Clitofonte, figlio di Antonio - ma si ignora in che rapporto di parentela fosse con Vincenzo - nacque a Montalboddo il 10 apr. 1802. Risulta già attivo il 22 apr. 1825, comparendo in un elenco di orefici di Montalboddo. Questa città dal 1817, anno dell'istituzione degli uffici del bollo nelle Marche, faceva capo a Iesi per la bollatura dei prodotti, e la sigla di Iesi, sovrastata da quella di Montalboddo, si incrocia con le iniziali dell'artefice nei punzoni di Clitofonte. Morì presumibilmente nel 1867, data in cui cessa di comparire nei registri della parrocchia di S. Croce di Montalboddo.

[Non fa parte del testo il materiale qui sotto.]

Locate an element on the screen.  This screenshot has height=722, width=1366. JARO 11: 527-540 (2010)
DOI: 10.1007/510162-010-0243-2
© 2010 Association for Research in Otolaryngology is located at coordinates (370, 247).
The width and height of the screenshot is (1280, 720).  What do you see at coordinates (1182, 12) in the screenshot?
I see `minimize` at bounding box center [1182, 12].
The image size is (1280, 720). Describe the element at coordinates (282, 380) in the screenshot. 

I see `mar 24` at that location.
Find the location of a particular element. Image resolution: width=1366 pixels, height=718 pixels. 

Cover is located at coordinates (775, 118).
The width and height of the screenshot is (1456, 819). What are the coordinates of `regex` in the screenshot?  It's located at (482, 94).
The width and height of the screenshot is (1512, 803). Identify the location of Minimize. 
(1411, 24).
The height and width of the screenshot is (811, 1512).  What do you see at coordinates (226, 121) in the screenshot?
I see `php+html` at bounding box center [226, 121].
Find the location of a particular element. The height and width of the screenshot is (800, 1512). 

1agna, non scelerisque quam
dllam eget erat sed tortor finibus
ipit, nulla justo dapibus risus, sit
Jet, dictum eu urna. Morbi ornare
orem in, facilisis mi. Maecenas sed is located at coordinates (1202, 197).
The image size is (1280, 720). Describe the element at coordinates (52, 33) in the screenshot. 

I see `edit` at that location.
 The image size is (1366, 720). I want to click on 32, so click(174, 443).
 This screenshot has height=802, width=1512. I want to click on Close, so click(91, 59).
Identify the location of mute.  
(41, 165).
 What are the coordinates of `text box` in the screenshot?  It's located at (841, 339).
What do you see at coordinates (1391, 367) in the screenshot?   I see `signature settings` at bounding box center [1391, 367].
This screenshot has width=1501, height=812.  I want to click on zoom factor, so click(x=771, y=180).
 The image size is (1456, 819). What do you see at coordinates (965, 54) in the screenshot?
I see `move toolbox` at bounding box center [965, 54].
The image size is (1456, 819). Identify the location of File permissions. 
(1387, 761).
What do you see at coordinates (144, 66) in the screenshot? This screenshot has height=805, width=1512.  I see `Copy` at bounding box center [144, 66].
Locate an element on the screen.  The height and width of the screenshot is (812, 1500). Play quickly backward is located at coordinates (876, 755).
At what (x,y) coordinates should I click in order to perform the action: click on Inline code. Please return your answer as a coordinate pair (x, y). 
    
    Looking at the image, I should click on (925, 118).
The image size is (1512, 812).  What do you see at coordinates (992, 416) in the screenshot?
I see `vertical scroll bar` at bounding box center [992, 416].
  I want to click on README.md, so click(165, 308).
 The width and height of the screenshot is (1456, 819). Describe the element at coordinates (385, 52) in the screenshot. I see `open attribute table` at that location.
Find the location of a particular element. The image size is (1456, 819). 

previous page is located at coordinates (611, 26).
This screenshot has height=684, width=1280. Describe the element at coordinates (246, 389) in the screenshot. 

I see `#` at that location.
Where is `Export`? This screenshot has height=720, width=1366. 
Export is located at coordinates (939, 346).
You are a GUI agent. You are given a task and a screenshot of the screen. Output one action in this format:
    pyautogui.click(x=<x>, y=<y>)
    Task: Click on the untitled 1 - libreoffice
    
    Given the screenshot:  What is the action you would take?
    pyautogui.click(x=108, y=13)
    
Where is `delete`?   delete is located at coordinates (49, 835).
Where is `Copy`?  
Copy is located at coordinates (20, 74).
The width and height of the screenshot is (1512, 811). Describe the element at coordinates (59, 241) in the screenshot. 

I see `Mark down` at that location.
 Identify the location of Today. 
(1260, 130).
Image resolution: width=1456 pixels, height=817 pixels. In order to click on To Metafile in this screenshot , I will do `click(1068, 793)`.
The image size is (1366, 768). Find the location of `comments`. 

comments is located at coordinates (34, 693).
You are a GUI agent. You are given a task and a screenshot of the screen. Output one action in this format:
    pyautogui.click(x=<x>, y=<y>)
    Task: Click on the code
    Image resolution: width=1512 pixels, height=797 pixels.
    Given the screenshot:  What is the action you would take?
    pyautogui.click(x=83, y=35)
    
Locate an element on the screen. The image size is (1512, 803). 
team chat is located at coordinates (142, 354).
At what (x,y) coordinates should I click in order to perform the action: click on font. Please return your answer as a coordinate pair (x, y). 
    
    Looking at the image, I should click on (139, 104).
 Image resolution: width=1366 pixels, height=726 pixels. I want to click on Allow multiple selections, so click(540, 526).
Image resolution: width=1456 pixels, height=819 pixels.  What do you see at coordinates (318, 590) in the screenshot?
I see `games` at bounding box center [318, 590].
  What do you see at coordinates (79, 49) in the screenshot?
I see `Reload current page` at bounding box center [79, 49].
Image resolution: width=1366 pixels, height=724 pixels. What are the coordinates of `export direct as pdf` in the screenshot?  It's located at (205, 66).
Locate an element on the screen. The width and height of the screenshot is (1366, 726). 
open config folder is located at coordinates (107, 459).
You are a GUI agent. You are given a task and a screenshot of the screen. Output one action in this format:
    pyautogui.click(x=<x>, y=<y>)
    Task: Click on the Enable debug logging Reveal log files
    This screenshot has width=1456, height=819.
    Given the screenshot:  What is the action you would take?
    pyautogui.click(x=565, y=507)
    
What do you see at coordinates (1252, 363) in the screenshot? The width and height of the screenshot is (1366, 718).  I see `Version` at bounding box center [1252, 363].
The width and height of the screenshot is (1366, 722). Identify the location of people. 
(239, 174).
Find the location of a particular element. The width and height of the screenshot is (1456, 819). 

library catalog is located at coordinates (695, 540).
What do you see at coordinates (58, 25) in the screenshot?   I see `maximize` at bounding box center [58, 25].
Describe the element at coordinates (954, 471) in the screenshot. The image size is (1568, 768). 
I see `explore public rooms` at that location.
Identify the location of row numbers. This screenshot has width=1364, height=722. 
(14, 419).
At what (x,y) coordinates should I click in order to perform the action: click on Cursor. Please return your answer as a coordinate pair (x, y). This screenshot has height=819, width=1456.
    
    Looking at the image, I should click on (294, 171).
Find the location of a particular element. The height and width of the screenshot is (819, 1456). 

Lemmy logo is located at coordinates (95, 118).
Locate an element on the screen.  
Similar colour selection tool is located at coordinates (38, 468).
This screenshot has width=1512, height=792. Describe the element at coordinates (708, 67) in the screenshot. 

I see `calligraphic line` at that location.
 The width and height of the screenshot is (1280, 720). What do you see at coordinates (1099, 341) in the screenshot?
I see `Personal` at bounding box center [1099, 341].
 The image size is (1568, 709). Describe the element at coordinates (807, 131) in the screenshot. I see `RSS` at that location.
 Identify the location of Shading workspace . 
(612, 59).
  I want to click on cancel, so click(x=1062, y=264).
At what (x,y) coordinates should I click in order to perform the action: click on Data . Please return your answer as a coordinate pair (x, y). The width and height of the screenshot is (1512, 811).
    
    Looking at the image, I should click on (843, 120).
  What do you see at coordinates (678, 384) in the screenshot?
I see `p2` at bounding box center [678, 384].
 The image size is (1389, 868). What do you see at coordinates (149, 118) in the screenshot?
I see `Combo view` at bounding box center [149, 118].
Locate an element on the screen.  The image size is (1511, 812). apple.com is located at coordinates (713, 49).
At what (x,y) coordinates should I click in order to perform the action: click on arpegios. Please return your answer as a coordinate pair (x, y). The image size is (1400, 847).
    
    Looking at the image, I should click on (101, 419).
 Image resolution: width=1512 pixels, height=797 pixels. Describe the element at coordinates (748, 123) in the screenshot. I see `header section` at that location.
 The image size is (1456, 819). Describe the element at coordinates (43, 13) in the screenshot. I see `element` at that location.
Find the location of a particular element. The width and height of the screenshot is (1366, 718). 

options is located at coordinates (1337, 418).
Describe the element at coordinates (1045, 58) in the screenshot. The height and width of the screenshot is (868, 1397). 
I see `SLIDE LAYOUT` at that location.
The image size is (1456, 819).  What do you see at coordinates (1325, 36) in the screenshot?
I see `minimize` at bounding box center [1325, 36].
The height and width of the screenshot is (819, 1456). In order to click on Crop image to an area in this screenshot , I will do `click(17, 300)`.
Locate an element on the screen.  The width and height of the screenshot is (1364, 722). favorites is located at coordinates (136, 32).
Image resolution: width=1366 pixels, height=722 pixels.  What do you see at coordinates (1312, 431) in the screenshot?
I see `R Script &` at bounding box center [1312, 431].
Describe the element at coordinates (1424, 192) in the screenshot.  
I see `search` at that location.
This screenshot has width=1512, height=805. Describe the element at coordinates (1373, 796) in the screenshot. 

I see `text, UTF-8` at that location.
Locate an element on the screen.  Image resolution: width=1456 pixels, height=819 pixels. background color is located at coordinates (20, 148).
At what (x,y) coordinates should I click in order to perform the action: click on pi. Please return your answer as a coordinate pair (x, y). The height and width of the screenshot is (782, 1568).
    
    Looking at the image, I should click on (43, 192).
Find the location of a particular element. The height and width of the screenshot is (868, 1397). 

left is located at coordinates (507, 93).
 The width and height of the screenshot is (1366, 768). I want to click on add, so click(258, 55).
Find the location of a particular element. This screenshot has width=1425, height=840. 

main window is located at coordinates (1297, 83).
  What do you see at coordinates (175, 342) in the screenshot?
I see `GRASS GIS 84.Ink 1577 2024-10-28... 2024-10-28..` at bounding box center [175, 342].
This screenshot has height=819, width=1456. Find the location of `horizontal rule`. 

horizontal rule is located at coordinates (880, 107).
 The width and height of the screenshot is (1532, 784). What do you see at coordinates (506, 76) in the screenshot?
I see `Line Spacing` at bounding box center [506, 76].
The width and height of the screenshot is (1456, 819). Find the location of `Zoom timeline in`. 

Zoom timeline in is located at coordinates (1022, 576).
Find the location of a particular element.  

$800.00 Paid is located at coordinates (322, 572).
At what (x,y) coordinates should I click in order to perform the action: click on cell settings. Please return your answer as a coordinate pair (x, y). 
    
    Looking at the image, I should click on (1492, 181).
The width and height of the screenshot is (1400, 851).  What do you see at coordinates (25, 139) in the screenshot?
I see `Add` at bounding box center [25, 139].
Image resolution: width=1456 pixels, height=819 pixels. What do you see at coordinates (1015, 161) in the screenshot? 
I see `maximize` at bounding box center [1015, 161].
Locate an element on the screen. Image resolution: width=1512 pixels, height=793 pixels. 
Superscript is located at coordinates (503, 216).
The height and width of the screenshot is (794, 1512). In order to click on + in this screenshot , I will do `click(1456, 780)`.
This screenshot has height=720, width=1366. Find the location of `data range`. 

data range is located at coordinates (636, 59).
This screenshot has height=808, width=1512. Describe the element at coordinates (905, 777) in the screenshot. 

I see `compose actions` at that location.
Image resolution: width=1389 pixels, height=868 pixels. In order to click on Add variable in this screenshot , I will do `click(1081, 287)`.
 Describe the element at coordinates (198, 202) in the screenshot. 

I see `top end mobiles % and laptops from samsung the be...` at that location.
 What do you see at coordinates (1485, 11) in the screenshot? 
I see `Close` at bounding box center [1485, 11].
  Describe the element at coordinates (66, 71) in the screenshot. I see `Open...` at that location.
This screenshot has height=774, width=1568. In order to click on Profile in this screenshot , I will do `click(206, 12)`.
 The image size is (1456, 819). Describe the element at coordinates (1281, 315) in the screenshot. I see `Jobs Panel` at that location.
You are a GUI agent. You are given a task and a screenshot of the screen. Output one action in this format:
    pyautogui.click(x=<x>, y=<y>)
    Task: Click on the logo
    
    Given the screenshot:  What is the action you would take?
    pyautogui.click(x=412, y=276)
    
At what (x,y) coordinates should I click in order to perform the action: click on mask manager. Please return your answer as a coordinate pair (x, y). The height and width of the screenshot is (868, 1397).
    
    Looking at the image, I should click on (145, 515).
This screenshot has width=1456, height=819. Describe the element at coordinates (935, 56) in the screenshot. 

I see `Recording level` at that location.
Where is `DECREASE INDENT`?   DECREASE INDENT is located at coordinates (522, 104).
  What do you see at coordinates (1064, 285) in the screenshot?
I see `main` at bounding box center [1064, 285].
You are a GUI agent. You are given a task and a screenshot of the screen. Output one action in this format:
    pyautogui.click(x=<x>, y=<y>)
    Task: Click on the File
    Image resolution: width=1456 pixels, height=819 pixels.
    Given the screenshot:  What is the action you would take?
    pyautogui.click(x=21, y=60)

Di Clitofonte sussiste una produzione di argenterie minori difficilmente catalogabili perché disperse in collezioni private di provincia e nelle chiese della regione marchigiana: una pisside nella parrocchiale di Arcevia, un ostensorio a Montemarciano, un calice nel convento di S. Caterina di Fabriano, un ostensorio commissionato il 22 nov. 1842 dai cappuccini di Ancona e tuttora conservato nel convento stesso e un reliquiario del 1843 nel duomo di Iesi (G. Annibaldi, Il Lucagnolo..., Jesi 1879, p. 139).
A Clitofonte si deve il medaglione centrale inserito nel tardo quattrocentesco sepolcro di s. Romualdo di Taddeo da Como nella chiesa dei SS. Biagio e Romualdo di Fabriano, apposto in sostituzione di quello di Bartolomeo Boroni del 1754 asportato nel 1799 al momento dell'invasione francese.
Dei figli di Clitofonte furono argentieri Pietro e Bernardino. Pietro è qualificato argentiere in un documento del 1863, in cui compare come padrino ad un battesimo; mentre Bernardino, nato a Montalboddo nel 1836, è qualificato come argentiere in una testimonianza resa il 14 giugno 1859 e risulta ancora attivo nel 1894.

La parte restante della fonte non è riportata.